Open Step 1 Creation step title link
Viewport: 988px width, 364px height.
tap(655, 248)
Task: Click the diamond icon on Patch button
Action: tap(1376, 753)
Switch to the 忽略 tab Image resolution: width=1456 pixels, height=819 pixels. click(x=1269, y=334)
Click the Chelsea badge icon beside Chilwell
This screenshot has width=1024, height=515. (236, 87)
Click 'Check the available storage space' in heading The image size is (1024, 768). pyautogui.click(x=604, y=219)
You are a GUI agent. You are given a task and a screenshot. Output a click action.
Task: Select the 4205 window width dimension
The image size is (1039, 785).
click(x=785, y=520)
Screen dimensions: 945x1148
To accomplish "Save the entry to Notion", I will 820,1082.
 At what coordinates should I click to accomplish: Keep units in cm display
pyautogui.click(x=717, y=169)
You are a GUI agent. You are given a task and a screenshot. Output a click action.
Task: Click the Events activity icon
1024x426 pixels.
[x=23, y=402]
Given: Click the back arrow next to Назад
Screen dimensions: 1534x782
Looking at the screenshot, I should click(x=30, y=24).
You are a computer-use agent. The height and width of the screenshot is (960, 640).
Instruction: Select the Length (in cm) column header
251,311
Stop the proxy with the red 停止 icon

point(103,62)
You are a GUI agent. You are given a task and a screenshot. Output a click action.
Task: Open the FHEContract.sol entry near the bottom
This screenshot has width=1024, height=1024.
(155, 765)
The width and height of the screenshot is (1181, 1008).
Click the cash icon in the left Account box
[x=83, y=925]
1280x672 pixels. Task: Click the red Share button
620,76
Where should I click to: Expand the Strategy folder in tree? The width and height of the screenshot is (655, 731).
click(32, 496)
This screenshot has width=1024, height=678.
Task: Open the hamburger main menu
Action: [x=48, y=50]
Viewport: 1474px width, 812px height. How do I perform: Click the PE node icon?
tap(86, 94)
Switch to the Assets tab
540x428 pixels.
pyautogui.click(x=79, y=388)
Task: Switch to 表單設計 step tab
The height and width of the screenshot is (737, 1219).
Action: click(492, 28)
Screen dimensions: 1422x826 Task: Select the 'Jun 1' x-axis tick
■ ■ ■ ■
TASK PROMPT: Copy the rows word for word, starting at the line that contains "Viewport: 1474px width, 812px" and ending with the final row, both included.

OUTPUT OF THE TASK:
Viewport: 1474px width, 812px height. How do I perform: Click the PE node icon?
tap(86, 94)
Switch to the Assets tab
540x428 pixels.
pyautogui.click(x=79, y=388)
Task: Switch to 表單設計 step tab
The height and width of the screenshot is (737, 1219).
Action: click(492, 28)
Screen dimensions: 1422x826 Task: Select the 'Jun 1' x-axis tick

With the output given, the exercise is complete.